Crossing the grasslands, he paused to bring the binoculars to his eyes, looking like every other bird-fancier in the region. Then he casually swung his view past the turreted gate on the Jorgenson estate wall. Near to the shoreline, this gate wasn't used daily — possibly not even yearly. It was a relic from almost half a century ago, a sally port down to the coast, long before the suspended road had been built nearby. He could imagine the folk from simpler times wandering out of their gardens on to the beach here. Perhaps carrying a picnic basket and a blanket. Maybe Valentin Jorgenson had enjoyed boyhood playtime on this very portion of the beach. Before he was moulded into the successful business man who would continue the legacy started by his own father. Before the cancer that blighted him in his last few months. Before Dantalion put some well-placed rounds through him last night.

A wrought-iron gate barred progress into the grounds. It was in need of a coat of paint, and the corrosive sea winds had turned the gates, and the chain and padlock holding them in place, rusty. A sign was riveted to the wall next to the gate. NO ENTRY WITHOUT PERMISSION — PRIVATE PROPERTY.

Like that was going to deter Dantalion.

A fortunate occurrence presented itself. A rare snail kite soared through the sky and perched on the wall near to the gate. Dantalion, binoculars fixed to his face, walked closer. Studying, studying. Not the bird. He could see that the lock would be easily shattered by a 9 mm round from his Beretta. He could be inside in seconds.

The bird streaked away. Dantalion wandered away, too.

But he'd be back.

15

'We're here to speak to Bradley Jorgenson.'

'Name?'

'He doesn't know my name.'

'Then he isn't expecting you?'

'No, he wouldn't be.'

'Then you'll have to make an appointment through his office. You have the contact details?'

'No, I don't.'

'Then, I'm afraid you won't be able to see him. We are currently experiencing unwanted attention from the media and I have express orders to send everyone though Mr Jorgenson's press office. Good day, sir. Please move your vehicle so it isn't blocking the access drive.'

The intercom was switched off, the active green light dying. I leaned away from it back into the Porsche and looked across at Rink. His eyebrows jerked but that was the sum of his contribution.

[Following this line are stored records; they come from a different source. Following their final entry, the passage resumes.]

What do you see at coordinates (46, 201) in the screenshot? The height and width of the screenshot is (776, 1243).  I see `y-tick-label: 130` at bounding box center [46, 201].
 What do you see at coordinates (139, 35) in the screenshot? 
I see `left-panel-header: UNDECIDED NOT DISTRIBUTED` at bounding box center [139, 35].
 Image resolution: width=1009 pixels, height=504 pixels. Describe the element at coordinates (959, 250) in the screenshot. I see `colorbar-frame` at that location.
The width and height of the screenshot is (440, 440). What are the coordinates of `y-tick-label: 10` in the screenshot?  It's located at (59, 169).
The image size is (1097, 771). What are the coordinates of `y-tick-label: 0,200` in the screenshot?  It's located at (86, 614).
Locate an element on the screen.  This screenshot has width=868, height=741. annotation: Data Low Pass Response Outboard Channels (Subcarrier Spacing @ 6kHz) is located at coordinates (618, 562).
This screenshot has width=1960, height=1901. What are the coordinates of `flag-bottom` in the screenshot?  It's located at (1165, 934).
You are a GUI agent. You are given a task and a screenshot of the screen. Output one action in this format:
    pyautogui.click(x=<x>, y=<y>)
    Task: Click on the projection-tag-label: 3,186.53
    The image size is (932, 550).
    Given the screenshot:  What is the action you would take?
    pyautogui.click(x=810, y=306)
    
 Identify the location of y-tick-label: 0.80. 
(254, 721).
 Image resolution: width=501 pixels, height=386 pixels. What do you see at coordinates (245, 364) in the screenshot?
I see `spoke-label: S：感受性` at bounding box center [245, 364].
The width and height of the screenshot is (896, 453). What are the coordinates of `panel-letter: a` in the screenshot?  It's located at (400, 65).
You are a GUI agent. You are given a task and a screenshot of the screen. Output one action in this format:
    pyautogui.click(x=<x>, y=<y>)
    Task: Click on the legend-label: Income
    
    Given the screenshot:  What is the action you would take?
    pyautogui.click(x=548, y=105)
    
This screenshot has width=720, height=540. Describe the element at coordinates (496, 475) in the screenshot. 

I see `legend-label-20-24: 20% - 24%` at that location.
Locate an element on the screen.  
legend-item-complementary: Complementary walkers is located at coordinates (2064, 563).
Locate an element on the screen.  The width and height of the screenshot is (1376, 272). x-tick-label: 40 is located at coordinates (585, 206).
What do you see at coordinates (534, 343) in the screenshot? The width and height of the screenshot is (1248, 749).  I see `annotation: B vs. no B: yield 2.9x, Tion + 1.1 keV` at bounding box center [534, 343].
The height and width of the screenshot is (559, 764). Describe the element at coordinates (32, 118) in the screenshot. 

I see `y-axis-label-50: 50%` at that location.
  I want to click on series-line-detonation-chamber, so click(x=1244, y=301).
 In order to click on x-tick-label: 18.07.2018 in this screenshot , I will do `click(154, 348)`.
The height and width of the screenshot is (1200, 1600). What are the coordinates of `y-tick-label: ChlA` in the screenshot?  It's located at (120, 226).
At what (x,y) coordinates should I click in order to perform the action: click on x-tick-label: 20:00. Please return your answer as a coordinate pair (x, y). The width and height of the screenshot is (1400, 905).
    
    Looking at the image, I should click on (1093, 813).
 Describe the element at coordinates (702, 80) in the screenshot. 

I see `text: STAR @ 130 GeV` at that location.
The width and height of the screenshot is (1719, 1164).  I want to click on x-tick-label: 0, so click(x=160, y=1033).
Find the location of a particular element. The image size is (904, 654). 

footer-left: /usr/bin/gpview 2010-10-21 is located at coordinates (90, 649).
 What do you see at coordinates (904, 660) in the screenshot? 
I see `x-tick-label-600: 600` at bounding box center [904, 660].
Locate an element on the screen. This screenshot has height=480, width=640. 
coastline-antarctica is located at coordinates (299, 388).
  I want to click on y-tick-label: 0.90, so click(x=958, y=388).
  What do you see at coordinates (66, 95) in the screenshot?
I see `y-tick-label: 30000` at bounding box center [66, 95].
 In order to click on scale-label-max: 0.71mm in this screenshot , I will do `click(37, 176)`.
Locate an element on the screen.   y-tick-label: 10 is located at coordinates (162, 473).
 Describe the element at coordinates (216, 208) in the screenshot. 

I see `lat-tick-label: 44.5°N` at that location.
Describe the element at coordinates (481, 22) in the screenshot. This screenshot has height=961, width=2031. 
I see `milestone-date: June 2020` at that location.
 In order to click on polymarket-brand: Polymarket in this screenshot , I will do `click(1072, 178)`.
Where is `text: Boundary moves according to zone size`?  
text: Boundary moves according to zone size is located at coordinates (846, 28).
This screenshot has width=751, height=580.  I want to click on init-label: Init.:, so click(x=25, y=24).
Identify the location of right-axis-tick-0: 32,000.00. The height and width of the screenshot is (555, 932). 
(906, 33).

I pressed the buzzer again.

'Sir, I already told you?…'

I didn't listen to the guard's words. I swung open the car door and went up to the gate. Peering up at the CCTV camera above it, my hands clenched by my sides, I shouted, 'Speak to Jorgenson. Tell the ungrateful son of a bitch that Joe Hunter is here. He'd have died last night if it wasn't for me.'

Turning back to the buzzer on the intercom, I pressed my finger to it. Kept the button depressed. Somewhere on the property the buzzer would be shrieking in protest, probably sending the guard insane.

The tableau held for the best part of two minutes.

Then from within the compound I heard the grumble of approaching engines. Letting go of the buzzer, I said into the speaker, 'Now that wasn't so difficult, was it?'

The guard didn't respond. Maybe he was in one of the two dark silver sedans approaching the gate.

The sedans drew to a halt on the road beyond the gate. Four big guys with guns under their jackets got out. They eyed me coolly, the way a pack of jackals would challenge a lion. Together they could likely bring me down, but not one at a time. Rink got out the car and stood beside me. The odds now tipped the scale firmly in my favour. Rink's presence often had that effect.